[Data records]

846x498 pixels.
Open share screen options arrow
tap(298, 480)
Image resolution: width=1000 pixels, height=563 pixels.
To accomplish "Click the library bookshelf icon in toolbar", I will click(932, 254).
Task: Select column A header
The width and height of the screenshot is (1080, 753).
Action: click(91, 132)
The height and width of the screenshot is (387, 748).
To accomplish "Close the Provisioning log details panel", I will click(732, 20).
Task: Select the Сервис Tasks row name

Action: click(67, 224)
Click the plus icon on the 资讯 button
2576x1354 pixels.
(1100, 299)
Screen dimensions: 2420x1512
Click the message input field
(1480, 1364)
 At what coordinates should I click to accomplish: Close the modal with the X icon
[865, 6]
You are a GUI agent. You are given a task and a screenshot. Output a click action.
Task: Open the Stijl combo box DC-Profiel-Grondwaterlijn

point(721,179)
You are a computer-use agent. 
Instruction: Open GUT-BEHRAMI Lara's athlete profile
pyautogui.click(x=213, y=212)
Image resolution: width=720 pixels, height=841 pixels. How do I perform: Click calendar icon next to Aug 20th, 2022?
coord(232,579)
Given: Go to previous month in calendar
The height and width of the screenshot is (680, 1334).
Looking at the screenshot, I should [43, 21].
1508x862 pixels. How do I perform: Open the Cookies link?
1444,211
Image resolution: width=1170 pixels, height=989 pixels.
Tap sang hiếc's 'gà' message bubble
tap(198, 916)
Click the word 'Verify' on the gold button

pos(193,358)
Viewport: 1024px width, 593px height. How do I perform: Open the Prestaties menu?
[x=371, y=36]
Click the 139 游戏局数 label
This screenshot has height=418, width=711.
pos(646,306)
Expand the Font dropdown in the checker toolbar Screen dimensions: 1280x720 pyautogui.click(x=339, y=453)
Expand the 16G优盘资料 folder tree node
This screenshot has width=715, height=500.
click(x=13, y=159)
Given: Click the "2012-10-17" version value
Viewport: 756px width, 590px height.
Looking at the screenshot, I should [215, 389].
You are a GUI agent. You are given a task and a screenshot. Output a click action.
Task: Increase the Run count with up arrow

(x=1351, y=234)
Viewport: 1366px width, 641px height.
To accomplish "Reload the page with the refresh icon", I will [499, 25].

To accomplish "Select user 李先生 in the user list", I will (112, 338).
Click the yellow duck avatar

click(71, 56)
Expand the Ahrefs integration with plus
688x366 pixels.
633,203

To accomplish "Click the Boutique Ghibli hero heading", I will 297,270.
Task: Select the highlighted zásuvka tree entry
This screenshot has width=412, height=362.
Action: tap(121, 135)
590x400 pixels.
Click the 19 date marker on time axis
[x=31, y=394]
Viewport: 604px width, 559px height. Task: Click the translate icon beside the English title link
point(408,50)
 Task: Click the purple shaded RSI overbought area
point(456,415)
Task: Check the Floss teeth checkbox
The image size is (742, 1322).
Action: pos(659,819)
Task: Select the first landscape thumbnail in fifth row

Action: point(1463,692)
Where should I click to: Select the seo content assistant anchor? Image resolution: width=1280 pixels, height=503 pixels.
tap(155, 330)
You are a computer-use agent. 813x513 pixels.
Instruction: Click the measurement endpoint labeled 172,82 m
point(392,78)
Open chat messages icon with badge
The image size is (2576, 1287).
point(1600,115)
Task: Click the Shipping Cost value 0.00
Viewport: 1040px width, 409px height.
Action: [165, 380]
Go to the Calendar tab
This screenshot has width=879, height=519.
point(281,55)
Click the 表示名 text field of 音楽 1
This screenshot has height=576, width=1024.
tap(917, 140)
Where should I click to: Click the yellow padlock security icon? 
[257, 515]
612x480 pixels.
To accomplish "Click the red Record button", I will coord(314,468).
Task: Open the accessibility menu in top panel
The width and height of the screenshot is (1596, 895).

**Task to carry out:** Reproduce the rows from the line with "590x400 pixels." to the line with "tap(155, 330)", switching "thumbnail" to "preview image" and leaving everything else unchanged.

**Completed exercise:**
590x400 pixels.
Click the 19 date marker on time axis
[x=31, y=394]
Viewport: 604px width, 559px height. Task: Click the translate icon beside the English title link
point(408,50)
 Task: Click the purple shaded RSI overbought area
point(456,415)
Task: Check the Floss teeth checkbox
The image size is (742, 1322).
Action: pos(659,819)
Task: Select the first landscape preview image in fifth row

Action: point(1463,692)
Where should I click to: Select the seo content assistant anchor? Image resolution: width=1280 pixels, height=503 pixels.
tap(155, 330)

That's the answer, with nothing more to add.